Hedges calls revolutions counter-revolutions and counter-revolutions 'revolutions'. By leaving the economic and class conflicts out of the equation, Hedges calls Robespierre and the Jacobin role in the French Revolution's Committee of Public Safety and Lenin and the Bolsheviks role in the Soviet Revolution 'right-wing counter-revolutionary dictatorships'.
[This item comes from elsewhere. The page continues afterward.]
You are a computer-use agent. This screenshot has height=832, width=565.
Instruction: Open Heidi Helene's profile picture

See: http://ec.europa.eu/europeaid/economic-reforms-transition-market-based-economy_en
and, https://en.wikipedia.org/wiki/Privatization_in_Russia
Hedges' connecting Marxism with "a centralized and oppressive state" is a straw man argument. Hedges asserts that Bakunin was "prescient about Marxism", then associates "revolutionary vanguard" as well as "a centralized and oppressive state" with Marxism. Hedges links these concepts together (in the reader's mind) into a unity, Marxism=Leninism="centralized and oppressive state". He then attacks his own creation. By "a centralized and oppressive state" Hedges must falsely be equating Marxism to Stalinism. Another straw man! This is the same propaganda the ruling class in the USA disseminated during the 1960's, 70's, 80's... equating Marxism, Leninism, Communism, Stalinism and dictatorship.
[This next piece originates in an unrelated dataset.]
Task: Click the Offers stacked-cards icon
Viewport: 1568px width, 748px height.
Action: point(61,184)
Marx and Engels did not formulate, promote or support "vanguardism". The concept of the vanguard came from Lenin via Blanqui. Here is Marx and Engels' actual position vis-a-vis a working class revolution and "vanguardism":
"That the emancipation of the working classes must be conquered by the working classes themselves, that the struggle for the emancipation of the working classes means not a struggle for class privileges and monopolies, but for equal rights and duties, and the abolition of all class rule; "That the economical subjection of the man of labor to the monopolizer of the means of labor - that is, the source of life - lies at the bottom of servitude in all its forms, of all social misery, mental degradation, and political dependence; "That the economical emancipation of the working classes is therefore the great end to which every political movement ought to be subordinate as a means;... The International Workingmen's Association 1864 General Rules, October 1864 https://www.marxists.org/history/international/iwma/documents/1864/rules.htm
Marxism, according to Hedges, is a "centralised and oppressive state." To do this Chris Hedges distorts what Marxism actually is. Marx nor Engles ever said that the producing classes, by taking state power, would or should create a "centralised and oppressive state". Marx and Engles recognised not only the historical nature of the state but also that the state of an exploiting class must be centralized and oppressive. Centralised in terms of representing a small fraction of the total population and oppressive in terms of keeping down the producing classes.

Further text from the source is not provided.